Commitment: Arkansas has shown a strong commitment to standards based learning through its adoption of the Common Core State Standards (CCSS) and its position as a governing state in the Partnership for Assessment of Readiness for College and Careers (PARCC). Arkansas has also shown commitment to the NGSS by putting their statewide standards revision process on hold in order to wait to implement the NGSS when released. Arkansas recognizes that collaborating with other states on creating new standards will allow for more rigorous and relevant learning expectations and standards in science.

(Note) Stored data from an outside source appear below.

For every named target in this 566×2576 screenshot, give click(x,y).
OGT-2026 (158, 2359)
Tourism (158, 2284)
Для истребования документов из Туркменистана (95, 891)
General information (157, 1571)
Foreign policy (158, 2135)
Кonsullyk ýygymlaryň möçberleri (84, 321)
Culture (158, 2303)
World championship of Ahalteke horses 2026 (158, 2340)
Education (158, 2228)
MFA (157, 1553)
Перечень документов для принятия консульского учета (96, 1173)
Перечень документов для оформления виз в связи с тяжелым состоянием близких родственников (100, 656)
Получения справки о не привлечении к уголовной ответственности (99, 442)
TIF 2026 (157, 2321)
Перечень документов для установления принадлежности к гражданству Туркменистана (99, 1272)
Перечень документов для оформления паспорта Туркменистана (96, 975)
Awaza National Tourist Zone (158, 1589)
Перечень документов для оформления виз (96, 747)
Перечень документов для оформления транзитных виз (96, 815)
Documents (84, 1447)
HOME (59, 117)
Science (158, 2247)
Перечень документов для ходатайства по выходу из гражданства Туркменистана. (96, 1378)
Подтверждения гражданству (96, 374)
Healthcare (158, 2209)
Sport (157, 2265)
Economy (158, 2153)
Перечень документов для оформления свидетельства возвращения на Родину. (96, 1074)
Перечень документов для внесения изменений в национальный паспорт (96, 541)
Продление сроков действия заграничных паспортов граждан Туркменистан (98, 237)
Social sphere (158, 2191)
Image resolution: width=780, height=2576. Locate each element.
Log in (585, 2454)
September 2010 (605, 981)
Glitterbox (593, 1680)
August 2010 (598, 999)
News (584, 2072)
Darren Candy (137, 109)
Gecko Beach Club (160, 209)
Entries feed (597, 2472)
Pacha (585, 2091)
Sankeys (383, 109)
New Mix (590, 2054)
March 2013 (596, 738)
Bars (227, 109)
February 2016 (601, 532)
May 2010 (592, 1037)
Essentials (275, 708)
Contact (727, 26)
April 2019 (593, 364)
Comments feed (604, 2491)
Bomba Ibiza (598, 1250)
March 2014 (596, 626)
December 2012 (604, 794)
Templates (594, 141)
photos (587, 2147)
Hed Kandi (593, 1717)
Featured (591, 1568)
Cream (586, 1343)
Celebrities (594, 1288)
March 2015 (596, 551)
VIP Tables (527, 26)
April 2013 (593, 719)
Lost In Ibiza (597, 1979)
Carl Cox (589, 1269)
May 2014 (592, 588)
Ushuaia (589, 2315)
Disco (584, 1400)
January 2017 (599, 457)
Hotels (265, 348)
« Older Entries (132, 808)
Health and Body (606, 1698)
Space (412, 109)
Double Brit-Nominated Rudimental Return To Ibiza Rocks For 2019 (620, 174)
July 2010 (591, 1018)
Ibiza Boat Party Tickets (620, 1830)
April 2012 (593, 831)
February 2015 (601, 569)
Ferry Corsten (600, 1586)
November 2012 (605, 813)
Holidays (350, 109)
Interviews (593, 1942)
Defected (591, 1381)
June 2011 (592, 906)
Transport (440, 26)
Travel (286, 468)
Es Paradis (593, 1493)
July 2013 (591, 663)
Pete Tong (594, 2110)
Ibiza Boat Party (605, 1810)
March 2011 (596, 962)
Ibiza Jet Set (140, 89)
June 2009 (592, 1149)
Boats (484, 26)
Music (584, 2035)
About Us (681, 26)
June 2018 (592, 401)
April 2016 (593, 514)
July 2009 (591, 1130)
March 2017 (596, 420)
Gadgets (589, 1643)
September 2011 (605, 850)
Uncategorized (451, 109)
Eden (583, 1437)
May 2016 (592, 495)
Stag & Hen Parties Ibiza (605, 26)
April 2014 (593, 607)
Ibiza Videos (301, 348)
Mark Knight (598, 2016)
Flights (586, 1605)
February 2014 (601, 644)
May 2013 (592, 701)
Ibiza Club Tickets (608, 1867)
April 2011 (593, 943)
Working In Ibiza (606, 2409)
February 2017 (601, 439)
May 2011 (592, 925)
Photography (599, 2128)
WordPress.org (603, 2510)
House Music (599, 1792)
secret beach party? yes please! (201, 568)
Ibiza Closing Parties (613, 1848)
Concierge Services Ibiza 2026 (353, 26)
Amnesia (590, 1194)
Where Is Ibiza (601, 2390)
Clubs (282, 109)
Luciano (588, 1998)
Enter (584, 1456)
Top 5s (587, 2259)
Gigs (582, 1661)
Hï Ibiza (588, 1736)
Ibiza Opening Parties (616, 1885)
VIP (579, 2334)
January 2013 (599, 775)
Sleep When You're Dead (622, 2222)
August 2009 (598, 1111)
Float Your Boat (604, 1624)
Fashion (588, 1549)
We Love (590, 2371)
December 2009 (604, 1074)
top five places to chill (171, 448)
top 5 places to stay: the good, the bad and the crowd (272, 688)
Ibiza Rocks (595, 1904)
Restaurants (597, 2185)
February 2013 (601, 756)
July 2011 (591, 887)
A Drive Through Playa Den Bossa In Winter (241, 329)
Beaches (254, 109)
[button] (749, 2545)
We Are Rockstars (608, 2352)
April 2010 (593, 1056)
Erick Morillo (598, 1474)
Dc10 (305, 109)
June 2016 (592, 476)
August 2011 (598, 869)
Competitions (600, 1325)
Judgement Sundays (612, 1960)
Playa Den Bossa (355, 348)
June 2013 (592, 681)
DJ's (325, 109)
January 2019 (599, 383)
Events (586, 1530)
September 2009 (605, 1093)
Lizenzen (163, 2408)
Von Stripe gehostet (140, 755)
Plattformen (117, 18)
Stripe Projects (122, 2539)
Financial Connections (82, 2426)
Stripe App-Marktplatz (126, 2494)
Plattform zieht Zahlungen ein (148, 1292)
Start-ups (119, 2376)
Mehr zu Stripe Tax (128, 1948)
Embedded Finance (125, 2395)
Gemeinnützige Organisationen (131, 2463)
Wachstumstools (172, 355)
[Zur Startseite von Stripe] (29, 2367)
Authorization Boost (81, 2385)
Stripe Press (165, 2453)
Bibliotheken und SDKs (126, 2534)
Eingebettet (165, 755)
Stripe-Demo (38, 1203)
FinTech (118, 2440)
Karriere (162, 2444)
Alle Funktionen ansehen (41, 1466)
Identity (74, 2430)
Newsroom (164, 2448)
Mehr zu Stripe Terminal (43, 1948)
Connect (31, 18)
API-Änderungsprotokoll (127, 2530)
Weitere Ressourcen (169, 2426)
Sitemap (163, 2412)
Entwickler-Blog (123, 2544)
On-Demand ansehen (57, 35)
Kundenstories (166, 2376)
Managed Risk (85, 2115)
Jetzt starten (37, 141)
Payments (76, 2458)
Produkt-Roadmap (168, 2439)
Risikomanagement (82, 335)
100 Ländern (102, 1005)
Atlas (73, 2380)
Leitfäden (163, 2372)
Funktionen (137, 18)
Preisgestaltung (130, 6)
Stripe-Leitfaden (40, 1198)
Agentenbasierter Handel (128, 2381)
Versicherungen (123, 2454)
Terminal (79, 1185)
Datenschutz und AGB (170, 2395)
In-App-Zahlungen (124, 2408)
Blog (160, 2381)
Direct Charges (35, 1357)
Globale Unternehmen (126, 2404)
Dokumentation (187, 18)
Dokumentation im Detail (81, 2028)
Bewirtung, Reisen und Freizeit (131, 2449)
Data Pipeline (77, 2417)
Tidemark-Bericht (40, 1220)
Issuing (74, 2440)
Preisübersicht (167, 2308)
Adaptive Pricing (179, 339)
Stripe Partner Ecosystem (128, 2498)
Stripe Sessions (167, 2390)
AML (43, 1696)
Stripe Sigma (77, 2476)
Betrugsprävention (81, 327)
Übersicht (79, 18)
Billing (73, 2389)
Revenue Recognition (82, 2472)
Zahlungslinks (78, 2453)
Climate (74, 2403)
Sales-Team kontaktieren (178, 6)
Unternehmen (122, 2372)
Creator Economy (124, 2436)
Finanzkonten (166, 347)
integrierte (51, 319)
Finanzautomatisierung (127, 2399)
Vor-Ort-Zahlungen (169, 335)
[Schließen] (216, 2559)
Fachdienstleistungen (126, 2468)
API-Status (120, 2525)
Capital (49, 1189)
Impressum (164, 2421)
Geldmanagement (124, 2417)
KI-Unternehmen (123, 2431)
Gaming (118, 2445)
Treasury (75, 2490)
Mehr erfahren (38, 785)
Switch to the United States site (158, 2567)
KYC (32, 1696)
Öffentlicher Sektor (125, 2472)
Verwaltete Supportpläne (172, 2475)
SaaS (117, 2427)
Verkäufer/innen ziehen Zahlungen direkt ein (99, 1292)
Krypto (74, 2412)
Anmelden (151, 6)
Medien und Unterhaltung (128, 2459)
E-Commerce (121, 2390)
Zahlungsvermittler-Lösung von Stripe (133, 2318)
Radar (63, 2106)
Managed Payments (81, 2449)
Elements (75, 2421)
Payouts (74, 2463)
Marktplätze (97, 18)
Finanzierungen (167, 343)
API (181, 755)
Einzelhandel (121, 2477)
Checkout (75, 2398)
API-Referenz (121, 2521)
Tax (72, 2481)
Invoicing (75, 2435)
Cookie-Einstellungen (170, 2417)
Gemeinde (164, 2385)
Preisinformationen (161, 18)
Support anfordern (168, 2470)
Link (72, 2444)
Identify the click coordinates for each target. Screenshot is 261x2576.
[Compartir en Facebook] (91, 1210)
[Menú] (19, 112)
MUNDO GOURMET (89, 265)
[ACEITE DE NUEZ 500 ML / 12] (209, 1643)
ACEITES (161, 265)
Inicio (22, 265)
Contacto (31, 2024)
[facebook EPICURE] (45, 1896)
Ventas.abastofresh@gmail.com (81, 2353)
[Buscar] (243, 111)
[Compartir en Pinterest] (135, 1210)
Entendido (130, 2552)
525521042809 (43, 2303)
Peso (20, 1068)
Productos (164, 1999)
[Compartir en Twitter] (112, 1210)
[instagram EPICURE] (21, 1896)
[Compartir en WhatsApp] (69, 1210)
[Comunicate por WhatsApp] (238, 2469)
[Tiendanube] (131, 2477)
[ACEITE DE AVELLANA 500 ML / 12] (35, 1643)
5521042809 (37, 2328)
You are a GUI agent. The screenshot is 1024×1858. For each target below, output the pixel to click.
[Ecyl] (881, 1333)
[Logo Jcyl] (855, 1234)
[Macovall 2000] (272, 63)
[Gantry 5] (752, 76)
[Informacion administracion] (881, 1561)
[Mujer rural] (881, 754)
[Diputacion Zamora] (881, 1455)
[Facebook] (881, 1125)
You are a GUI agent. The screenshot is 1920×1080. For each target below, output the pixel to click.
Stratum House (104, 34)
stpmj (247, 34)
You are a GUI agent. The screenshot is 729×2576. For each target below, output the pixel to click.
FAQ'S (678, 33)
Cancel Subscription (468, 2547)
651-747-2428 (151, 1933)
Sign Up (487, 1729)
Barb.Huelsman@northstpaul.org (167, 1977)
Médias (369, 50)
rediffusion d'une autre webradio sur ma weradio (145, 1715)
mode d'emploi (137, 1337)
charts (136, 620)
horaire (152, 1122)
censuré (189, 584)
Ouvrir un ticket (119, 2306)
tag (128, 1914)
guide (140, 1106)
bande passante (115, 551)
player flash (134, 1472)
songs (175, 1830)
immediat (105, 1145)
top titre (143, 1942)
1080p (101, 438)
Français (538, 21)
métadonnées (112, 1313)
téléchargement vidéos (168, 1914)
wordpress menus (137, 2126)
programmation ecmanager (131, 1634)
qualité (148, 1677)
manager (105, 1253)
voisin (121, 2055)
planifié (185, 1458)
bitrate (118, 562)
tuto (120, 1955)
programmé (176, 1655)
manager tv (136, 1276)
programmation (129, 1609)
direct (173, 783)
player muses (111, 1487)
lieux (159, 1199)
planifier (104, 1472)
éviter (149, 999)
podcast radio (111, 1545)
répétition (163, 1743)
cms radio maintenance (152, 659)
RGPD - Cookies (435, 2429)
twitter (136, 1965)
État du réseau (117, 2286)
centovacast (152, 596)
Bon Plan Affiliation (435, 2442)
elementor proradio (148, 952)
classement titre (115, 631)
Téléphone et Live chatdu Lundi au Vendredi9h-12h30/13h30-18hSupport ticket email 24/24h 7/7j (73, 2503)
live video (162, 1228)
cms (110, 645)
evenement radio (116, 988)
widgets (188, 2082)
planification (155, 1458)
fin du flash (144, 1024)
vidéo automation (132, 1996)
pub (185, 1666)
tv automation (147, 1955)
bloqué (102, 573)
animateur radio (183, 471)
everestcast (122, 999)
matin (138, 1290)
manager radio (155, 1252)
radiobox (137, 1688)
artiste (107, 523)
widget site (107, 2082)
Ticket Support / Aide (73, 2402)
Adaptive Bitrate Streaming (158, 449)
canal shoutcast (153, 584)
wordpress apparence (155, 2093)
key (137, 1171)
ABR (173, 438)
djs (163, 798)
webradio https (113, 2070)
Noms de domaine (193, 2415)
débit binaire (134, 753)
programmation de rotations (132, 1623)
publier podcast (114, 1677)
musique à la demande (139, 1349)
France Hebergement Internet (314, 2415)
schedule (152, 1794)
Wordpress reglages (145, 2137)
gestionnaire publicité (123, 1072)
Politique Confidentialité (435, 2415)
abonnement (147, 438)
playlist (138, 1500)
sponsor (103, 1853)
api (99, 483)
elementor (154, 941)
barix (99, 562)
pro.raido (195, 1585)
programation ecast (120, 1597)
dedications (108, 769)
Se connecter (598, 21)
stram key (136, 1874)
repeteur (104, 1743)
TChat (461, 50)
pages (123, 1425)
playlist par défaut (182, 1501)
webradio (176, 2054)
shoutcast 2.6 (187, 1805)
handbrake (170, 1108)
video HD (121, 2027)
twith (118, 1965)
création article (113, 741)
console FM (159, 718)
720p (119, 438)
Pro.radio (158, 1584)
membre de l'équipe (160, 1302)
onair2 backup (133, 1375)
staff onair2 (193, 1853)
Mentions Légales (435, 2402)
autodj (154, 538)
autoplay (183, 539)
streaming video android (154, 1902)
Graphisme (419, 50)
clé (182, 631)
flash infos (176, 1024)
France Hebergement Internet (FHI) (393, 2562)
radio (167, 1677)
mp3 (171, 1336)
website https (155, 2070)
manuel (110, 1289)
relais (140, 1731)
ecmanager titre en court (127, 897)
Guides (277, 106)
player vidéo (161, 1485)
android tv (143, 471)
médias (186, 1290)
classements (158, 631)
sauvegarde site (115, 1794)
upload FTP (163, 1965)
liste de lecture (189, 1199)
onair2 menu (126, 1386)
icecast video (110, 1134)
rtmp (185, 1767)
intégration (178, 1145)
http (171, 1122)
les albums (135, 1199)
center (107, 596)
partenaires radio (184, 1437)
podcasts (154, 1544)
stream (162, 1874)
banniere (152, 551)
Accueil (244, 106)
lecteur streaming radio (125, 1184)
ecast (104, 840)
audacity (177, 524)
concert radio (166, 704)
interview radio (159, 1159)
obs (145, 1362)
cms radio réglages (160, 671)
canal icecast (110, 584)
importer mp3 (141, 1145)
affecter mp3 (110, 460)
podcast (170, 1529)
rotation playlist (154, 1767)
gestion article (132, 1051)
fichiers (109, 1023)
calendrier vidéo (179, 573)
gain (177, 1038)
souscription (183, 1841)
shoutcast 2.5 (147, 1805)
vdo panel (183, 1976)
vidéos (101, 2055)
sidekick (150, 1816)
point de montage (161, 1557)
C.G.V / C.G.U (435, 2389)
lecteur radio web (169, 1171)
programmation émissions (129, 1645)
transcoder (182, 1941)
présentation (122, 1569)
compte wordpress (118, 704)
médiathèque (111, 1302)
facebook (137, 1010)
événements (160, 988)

STEM Involvement: Governor Beebe initiated the statewide program STEM Works which focuses on improving STEM education in order to better prepare high school graduates for careers in STEM disciplines. This will be achieved through the development of New Tech High Schools and Relevant Education for Active Learning (REAL) Schools, a program of Environmental and Spatial Technology (EAST) Schools. STEM Works also has a teacher preparation component entitled UTeach where Arkansas universities offer specific secondary teacher training to college STEM majors in order to ensure an influx of qualified new teachers in STEM subjects. The program will be offered at Arkansas Tech University, University of Arkansas at Little Rock, University of Arkansas Fayetteville, and the University of Central Arkansas.
Alliances and Infrastructure: Arkansas has relationships with numerous organizations which could prove useful in reviewing the NGSS, and could also assist the state with implementation efforts which include the Arkansas Economic Development Commission, the Arkansas Science and Technology Authority, and the Association of Two-Year Colleges. The Arkansas Department of Education, the Education Service Cooperatives, and partner organizations from across the state work together to provide communications on all efforts and projects using email, list-serv systems, interactive videos, video streaming, and blogs, among others. This communication network will prove useful in the implementation stages of the NGSS.